Taupe. Yes, I was pretty sure it was taupe. My upper lip tingled, like dental anesthesia wearing off. I wrinkled my nose. Slight movement. A smell. Fresh paint. Wonderful. Back to the decorating again. I inhaled deeper. Only paint, the scent so strong it drowned out anything else. No, wait. Something else mingled with the paint. Something familiar. Something… Blood. Mine? I sniffed again. Not mine, which wasn't terribly reassuring. As I rolled my eyes up, I could see dark splotches under a hastily applied layer of paint. Blood-sprayed walls. Never a good sign.

I screwed up my face. All muscles functional. Great. Now if someone attacked me, I could bite him, provided he was helpful enough to put some vital body part in my mouth. The tingling moved down my neck. I looked up. White ceiling. Distant noise. Voices. No, one voice. Someone talking? I listened closer and heard the hyper-babble of a DJ. After a Guinness-breaking feat of long-windedness, he stopped. A guitar twanged from the far-off radio. County music. Damn. They'd resorted to torture already.

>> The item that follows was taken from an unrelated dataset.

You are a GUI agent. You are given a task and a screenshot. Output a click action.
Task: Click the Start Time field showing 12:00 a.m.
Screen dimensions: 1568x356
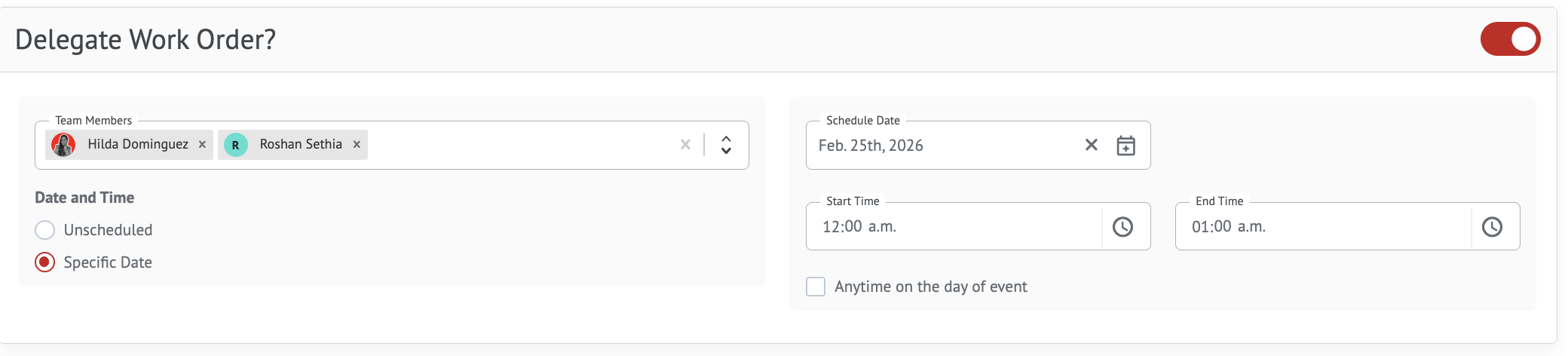click(950, 227)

Hand and arm movement. Hallelujah. Digging my elbows into the bed, I propped up my torso and looked around. Four walls. Three taupe. The fourth mirrored. One-way glass. Lovely. By my feet, a bathroom. I could tell it was a bathroom and not a closet because I could see the toilet, not through the door, but through the front wall, which was clear glass. Grade-school bathroom peeping had left someone with a very disturbing fetish.

More smells. A woman. The room was permeated with her smell. The bed on which I lay had been fitted with fresh, lemon-scented sheets, but the other woman's smell had soaked through to the mattress below. A note of familiarity. Someone I knew? The woman who'd drugged me? No, someone else. Teasingly familiar… The association clicked. I recognized her scent because it bore overtones from the smell of the blood on the walls. Not a good way to make an acquaintance, and judging by the quantity of dark splotches under the paint, a face-to-face meeting wouldn't be forthcoming. Not in this life at least.